The evolution of the Panthalassa–Tethys boundary is poorly known because little oceanic crust is preserved—both the Izanagi and the conjugate Pacific Ocean floor is subducted and the ocean ridge that separated them probably subducted c. 60–55 Ma. Today, the region is dominated by the collision of the Australian Plate with a complex network of plate boundaries in south-east Asia, including the Sundaland block. Spreading along the Pacific-Phoenix ridge ended 83 Ma at the Osbourn Trough at the Tonga-Kermadec Trench.

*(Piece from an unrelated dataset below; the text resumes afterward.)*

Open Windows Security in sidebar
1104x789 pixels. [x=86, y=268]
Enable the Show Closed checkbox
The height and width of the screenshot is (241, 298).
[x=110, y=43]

During the Permian, atolls developed near the Equator on the mid-Panthalassic seamounts. As Panthalassa subducted along its western margin during the Triassic and Early Jurassic, those seamounts and palaeo-atolls were accreted as allochthonous limestone blocks and fragments along the Asian margin. One such migrating atoll complex now form a two-kilometre-long (1.2 mi) and 100-to-150-metre-wide (330–490 ft) body of limestone in central Kyushu, south-west Japan.

Fusuline foraminifera, a now extinct order of single-celled organisms, diversified extensively and developed gigantism—the genus Eopolydiexodina, for example, reached up to 16 cm (6.3 in) in size—and structural sophistication, including symbiont relationships with photosynthesising algae, during the Late Carboniferous and Permian, in what is known as the Carboniferous-Earliest Permian Biodiversification Event. The Capitanian mass extinction event c. 260 Ma, however, put an end to that development, with only dwarf taxa persisting throughout the Permian until the final fusuline extinction in the Great Dying c. 252 Ma. Permian fusulines also developed a remarkable provincialism by which fusulines can be grouped into six domains. Because of the large size of Panthalassa, a hundred million years could separate the accretion of different groups of fusulines. Assuming a minimum accretion rate of 3 centimetres per year (1.2 in/year), the seamount chains on which those groups evolved would be separated by at least 3,000 km (1,900 mi). Those groups apparently evolved in completely different environments.